To do: Reproduce every entry exactly as shown.

Collected data entries:
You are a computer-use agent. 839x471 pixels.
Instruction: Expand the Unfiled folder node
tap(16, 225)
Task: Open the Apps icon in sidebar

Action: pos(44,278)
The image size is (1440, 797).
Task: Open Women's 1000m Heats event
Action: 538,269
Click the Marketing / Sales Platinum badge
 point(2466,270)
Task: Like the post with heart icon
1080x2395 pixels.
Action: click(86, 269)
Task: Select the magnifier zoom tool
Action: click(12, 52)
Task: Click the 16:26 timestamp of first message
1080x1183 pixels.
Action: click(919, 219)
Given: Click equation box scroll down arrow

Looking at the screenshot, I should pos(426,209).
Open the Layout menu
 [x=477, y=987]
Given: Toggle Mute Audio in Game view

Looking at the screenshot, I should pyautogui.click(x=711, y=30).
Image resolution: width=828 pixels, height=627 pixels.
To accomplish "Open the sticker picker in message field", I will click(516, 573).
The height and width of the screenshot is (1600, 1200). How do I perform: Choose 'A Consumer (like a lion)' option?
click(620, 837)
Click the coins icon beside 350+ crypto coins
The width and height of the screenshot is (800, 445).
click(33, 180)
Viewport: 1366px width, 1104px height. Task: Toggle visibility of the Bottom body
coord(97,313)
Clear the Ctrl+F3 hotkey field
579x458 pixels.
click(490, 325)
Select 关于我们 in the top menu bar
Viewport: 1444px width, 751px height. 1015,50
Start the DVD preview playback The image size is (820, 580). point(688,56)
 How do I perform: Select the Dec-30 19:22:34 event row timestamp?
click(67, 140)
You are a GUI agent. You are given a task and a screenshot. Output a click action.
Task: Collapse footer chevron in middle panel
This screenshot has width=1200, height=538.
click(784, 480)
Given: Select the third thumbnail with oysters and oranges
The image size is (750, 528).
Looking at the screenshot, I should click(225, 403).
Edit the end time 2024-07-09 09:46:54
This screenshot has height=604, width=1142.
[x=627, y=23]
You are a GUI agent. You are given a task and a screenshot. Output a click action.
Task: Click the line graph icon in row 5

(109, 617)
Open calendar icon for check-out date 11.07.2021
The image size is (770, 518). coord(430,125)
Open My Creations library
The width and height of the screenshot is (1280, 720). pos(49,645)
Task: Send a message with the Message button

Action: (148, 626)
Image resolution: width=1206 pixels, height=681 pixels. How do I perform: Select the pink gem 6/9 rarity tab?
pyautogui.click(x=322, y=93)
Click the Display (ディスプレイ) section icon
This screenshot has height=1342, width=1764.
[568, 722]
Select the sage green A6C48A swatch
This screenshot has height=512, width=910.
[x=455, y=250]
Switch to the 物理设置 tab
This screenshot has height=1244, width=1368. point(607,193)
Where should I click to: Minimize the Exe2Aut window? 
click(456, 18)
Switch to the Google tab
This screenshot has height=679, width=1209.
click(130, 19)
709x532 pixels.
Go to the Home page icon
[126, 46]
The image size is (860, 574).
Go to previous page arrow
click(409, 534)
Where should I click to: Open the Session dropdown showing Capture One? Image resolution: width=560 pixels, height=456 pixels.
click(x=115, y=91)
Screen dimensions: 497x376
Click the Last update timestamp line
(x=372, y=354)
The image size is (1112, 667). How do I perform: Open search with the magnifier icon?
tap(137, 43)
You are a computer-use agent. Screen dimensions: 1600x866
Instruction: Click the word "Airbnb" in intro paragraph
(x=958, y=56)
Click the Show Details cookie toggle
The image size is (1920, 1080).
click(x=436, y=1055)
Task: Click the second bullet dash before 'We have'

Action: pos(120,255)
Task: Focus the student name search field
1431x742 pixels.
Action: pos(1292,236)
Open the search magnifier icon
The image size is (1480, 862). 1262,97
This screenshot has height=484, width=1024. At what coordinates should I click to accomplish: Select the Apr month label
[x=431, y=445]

Solution to the exercise:
You are a computer-use agent. 839x471 pixels.
Instruction: Expand the Unfiled folder node
tap(16, 225)
Task: Open the Apps icon in sidebar

Action: pos(44,278)
The image size is (1440, 797).
Task: Open Women's 1000m Heats event
Action: 538,269
Click the Marketing / Sales Platinum badge
 point(2466,270)
Task: Like the post with heart icon
1080x2395 pixels.
Action: click(86, 269)
Task: Select the magnifier zoom tool
Action: click(12, 52)
Task: Click the 16:26 timestamp of first message
1080x1183 pixels.
Action: click(919, 219)
Given: Click equation box scroll down arrow

Looking at the screenshot, I should pos(426,209).
Open the Layout menu
 [x=477, y=987]
Given: Toggle Mute Audio in Game view

Looking at the screenshot, I should pyautogui.click(x=711, y=30).
Image resolution: width=828 pixels, height=627 pixels.
To accomplish "Open the sticker picker in message field", I will click(516, 573).
The height and width of the screenshot is (1600, 1200). How do I perform: Choose 'A Consumer (like a lion)' option?
click(620, 837)
Click the coins icon beside 350+ crypto coins
The width and height of the screenshot is (800, 445).
click(33, 180)
Viewport: 1366px width, 1104px height. Task: Toggle visibility of the Bottom body
coord(97,313)
Clear the Ctrl+F3 hotkey field
579x458 pixels.
click(490, 325)
Select 关于我们 in the top menu bar
Viewport: 1444px width, 751px height. 1015,50
Start the DVD preview playback The image size is (820, 580). point(688,56)
 How do I perform: Select the Dec-30 19:22:34 event row timestamp?
click(67, 140)
You are a GUI agent. You are given a task and a screenshot. Output a click action.
Task: Collapse footer chevron in middle panel
This screenshot has width=1200, height=538.
click(784, 480)
Given: Select the third thumbnail with oysters and oranges
The image size is (750, 528).
Looking at the screenshot, I should click(225, 403).
Edit the end time 2024-07-09 09:46:54
This screenshot has height=604, width=1142.
[x=627, y=23]
You are a GUI agent. You are given a task and a screenshot. Output a click action.
Task: Click the line graph icon in row 5

(109, 617)
Open calendar icon for check-out date 11.07.2021
The image size is (770, 518). coord(430,125)
Open My Creations library
The width and height of the screenshot is (1280, 720). pos(49,645)
Task: Send a message with the Message button

Action: (148, 626)
Image resolution: width=1206 pixels, height=681 pixels. How do I perform: Select the pink gem 6/9 rarity tab?
pyautogui.click(x=322, y=93)
Click the Display (ディスプレイ) section icon
This screenshot has height=1342, width=1764.
[568, 722]
Select the sage green A6C48A swatch
This screenshot has height=512, width=910.
[x=455, y=250]
Switch to the 物理设置 tab
This screenshot has height=1244, width=1368. point(607,193)
Where should I click to: Minimize the Exe2Aut window? 
click(456, 18)
Switch to the Google tab
This screenshot has height=679, width=1209.
click(130, 19)
709x532 pixels.
Go to the Home page icon
[126, 46]
The image size is (860, 574).
Go to previous page arrow
click(409, 534)
Where should I click to: Open the Session dropdown showing Capture One? Image resolution: width=560 pixels, height=456 pixels.
click(x=115, y=91)
Screen dimensions: 497x376
Click the Last update timestamp line
(x=372, y=354)
The image size is (1112, 667). How do I perform: Open search with the magnifier icon?
tap(137, 43)
You are a computer-use agent. Screen dimensions: 1600x866
Instruction: Click the word "Airbnb" in intro paragraph
(x=958, y=56)
Click the Show Details cookie toggle
The image size is (1920, 1080).
click(x=436, y=1055)
Task: Click the second bullet dash before 'We have'

Action: pos(120,255)
Task: Focus the student name search field
1431x742 pixels.
Action: pos(1292,236)
Open the search magnifier icon
The image size is (1480, 862). 1262,97
This screenshot has height=484, width=1024. At what coordinates should I click to accomplish: Select the Apr month label
[x=431, y=445]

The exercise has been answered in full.